Blossoming With Little Sun
Written By: Nathaniel Upshaw, Jr.

During this current economic environment, it is imperative that everyone in the workforce to become dynamic employees. In this context, being dynamic is referring to being flexible and not stagnant. The days of the age old phrase “it’s not in my job description” is no longer an acceptable stance in the workforce and will leave you unemployed. Now is the time to step up at your perspective workplaces and demonstrate that you are a team player, and that you are committed to the success of the organization.

Now, some people are of the mindset “I’ve been in this job for 10, 15, or 20 years and I haven’t had to do this and that”… You’re right! But I’m sure in the last 9 months, you know of somebody that has gotten the pink slip. The sad thing is that quite a few of these people had been with these organizations for a while and had invested many years and ideas into the organization. This is not an excuse to be discouraged from continuing to give your all in the workplace. Here are some tips to assist you in blossoming.

Take on more responsibility:
This sounds much easier than it is done in practice. For some, being able to juggle your current responsibilities is taxing enough without thinking about adding more tasks to your plate. When considering expanding your duties at work you must be sure that you are currently meeting or exceeding expectations in the tasks that you have currently been assigned. Secondly, you need to consider the impact on your personal life. Lastly, you must ask yourself “Will taking on more responsibility be viewed favorably for me to advance?”. Remember, your employment should be mutually beneficial. It’s not about you going to work for a paycheck, but it’s about you fulfilling the company’s initiatives and your personal goals as well.

Learn about other areas within your organization:
Depending on the size organization in which you are employed, there may be instances where you can expand your knowledge and skill set while remaining in the same job. For instance, I was once employed at a bank. Within the bank, there were a large variety of jobs that were being done. Tasks from information technology, to finance and accounting, to community outreach and social services. Personally, my focus in undergraduate was math and computer science and I had no inclination to be in the financial sector. But by partnering with various teams and departments in the organization, I got a chance to learn more about the financial world, the role in which banks play in the community and world at large, and how I could use this information to my advantage to accelerate my career in a direction that I was enjoying.
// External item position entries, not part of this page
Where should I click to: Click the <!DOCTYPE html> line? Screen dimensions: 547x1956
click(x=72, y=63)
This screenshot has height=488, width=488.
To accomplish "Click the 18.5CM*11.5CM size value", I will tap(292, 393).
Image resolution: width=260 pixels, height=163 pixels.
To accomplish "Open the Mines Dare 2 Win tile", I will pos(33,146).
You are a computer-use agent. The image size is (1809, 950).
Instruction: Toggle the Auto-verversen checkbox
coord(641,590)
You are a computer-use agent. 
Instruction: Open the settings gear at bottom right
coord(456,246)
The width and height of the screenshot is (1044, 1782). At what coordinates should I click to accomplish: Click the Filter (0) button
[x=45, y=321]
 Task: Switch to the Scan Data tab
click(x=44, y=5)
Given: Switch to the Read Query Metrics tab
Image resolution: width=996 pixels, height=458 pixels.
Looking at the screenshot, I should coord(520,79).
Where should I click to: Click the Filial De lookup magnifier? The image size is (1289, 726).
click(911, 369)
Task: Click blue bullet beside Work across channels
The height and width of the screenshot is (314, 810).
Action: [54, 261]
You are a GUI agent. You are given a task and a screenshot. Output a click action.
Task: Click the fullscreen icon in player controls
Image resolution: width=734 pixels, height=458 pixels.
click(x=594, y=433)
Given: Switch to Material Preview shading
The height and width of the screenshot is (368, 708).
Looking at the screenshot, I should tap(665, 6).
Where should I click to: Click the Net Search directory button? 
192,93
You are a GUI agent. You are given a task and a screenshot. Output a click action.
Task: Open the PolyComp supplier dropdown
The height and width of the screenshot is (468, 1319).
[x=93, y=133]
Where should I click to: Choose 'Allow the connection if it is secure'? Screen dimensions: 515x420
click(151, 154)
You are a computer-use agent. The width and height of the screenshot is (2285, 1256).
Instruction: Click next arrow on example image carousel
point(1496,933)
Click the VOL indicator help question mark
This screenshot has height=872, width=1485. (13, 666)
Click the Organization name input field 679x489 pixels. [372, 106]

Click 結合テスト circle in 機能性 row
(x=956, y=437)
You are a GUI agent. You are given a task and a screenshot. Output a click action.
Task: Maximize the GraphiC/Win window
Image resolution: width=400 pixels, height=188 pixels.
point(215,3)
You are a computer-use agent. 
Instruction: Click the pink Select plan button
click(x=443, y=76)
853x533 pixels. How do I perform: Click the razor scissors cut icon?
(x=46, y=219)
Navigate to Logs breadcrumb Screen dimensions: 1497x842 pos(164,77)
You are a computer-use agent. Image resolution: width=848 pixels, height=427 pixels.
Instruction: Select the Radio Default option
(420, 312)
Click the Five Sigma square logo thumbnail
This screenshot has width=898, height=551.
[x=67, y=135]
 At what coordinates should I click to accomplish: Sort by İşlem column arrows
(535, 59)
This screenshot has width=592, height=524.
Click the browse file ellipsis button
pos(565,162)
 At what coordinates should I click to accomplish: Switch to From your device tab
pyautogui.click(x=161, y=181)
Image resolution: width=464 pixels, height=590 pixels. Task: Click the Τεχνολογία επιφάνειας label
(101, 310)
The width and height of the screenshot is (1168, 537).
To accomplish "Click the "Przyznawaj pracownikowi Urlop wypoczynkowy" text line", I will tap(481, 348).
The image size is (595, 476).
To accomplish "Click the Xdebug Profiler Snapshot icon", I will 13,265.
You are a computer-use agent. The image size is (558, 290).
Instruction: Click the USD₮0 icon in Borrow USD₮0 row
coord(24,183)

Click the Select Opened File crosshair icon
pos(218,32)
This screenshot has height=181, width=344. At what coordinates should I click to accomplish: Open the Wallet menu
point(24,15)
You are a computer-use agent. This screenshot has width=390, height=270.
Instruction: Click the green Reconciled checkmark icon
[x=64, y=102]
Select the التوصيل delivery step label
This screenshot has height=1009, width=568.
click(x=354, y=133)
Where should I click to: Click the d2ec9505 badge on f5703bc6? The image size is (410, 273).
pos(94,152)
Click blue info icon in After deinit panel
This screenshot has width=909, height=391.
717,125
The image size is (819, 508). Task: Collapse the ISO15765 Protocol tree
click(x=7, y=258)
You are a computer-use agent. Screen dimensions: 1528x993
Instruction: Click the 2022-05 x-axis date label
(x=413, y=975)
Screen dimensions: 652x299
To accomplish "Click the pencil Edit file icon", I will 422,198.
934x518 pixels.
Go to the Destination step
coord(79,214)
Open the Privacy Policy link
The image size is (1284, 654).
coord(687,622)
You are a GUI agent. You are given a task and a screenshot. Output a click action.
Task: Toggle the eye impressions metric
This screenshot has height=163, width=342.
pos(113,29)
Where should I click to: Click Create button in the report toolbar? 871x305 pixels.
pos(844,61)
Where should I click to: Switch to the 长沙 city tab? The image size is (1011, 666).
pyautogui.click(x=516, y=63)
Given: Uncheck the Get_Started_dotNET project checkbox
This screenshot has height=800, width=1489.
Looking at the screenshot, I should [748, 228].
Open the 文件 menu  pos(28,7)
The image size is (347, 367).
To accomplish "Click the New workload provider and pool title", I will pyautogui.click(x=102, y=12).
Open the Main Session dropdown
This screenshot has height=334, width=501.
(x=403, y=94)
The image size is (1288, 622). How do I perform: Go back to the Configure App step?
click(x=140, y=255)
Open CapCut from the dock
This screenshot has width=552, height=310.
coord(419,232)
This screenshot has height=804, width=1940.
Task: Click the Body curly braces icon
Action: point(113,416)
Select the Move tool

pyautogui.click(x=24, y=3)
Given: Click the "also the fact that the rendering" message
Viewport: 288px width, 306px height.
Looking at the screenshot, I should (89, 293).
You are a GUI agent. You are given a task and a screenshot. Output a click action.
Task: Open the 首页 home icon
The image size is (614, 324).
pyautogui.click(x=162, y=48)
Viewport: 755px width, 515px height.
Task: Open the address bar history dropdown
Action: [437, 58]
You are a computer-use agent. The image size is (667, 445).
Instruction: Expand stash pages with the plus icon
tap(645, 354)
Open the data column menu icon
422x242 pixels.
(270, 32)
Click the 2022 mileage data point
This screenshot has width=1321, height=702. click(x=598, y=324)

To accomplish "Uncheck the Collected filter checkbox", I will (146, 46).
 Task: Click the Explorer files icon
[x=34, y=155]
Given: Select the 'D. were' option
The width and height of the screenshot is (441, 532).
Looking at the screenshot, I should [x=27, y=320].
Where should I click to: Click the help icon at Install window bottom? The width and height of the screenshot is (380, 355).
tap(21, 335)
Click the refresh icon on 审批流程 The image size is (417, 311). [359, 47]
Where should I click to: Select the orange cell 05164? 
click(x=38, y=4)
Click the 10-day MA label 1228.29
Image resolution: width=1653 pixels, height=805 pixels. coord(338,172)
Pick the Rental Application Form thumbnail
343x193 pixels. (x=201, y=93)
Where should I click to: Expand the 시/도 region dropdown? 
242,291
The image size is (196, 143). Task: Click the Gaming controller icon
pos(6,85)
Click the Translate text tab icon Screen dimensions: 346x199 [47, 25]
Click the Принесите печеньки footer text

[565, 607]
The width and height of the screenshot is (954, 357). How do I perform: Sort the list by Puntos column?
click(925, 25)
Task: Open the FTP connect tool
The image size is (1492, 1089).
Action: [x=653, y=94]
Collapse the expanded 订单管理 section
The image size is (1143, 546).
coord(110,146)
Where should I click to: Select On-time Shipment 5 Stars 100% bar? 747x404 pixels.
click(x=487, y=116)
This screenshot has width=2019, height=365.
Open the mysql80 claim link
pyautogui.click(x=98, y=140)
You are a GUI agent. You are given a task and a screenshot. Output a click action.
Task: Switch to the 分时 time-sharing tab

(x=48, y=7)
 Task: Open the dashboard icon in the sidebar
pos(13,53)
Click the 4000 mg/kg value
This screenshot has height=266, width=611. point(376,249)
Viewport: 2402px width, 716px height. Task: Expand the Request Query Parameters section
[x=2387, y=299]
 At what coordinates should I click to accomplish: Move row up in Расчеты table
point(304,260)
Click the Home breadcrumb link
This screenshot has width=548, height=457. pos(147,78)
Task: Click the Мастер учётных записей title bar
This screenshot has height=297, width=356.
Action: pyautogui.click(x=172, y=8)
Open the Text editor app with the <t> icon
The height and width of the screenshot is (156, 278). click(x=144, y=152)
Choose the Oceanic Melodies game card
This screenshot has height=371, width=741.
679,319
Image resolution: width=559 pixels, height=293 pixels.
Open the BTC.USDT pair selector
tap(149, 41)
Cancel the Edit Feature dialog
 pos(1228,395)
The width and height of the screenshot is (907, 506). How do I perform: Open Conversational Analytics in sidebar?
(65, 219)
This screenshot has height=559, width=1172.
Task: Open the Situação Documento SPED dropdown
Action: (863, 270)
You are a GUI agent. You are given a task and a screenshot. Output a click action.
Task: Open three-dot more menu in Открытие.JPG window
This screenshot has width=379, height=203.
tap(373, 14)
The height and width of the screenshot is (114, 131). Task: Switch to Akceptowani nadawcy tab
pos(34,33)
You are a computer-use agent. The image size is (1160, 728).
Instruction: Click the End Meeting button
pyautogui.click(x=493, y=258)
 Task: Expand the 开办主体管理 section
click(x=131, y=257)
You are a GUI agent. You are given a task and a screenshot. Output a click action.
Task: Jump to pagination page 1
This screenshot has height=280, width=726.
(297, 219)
Enroll yourself into “sticky” programs:
Most organizations have programs that were designed to mold their employees. Programs that may focus on management training or business efficiency or whatever the purpose may be. Other programs allow for employees to obtain degrees that are beneficial for the success of the business. Usually, all of these programs come with stipulations that require the recipient to remain with the organization for a set period of time (generally 2-3 years after completion). Now, let’s look at this situation from a business perspective. If you have someone that has been receiving thousands of dollars to go to school to advance themselves in the workforce, are you more likely to lay them off, or will you let someone go that seems “comfortable” in their current position?

Right… Companies tend not to terminate employment of someone that has a vested interest in the organization. They understand that the individual will be better equipped to perform the duties that are assigned to them and would remain employed to perform the tasks at least throughout the duration of the agreement. Truthfully speaking, this is not a guaranteed method to hinder your employer from terminating your position, but if you are enrolled in a program and you are laid off, you walk away with something more than you had at no cost to you. You then will be able to utilize both the experience that you obtained from that job, and the education that they paid for.

Volunteering is one of the most selfless acts that you can do. If you think of this as something you’re doing that you are not being paid for, you’re correct…. Kind of! In the corporate world, volunteering can go a long way. It’s beneficial whether you’re in a large or a small company. In a large company, you can expose yourself to other co-workers that you normally would not interact with. These people can become your allies in case you are interested in moving to another area within the organization. In a small company, it gives you the ability to be seen outside of the workplace. Managers and other team members can get a chance to see you as more than a co-worker. They are able to learn more of your passions and may be able to assist you in reaching your goals. I’m not saying sign up for every volunteer event, because whatever you do needs to be something that you have an interest in. This will make the experience for you more enjoyable and your actions more sincere.

Finally, although there is no true way to dictate our career futures, we still can plan for success. There are many roads to success and no matter what road is taken, there will be many pitfalls. These tips can be used as methods to assist you in navigating your career paths. In the end, you know what needs to be done for your own personal situation. Set your goals. Make a plan. Put it in action… Lastly… Don’t be scared to revisit and revise.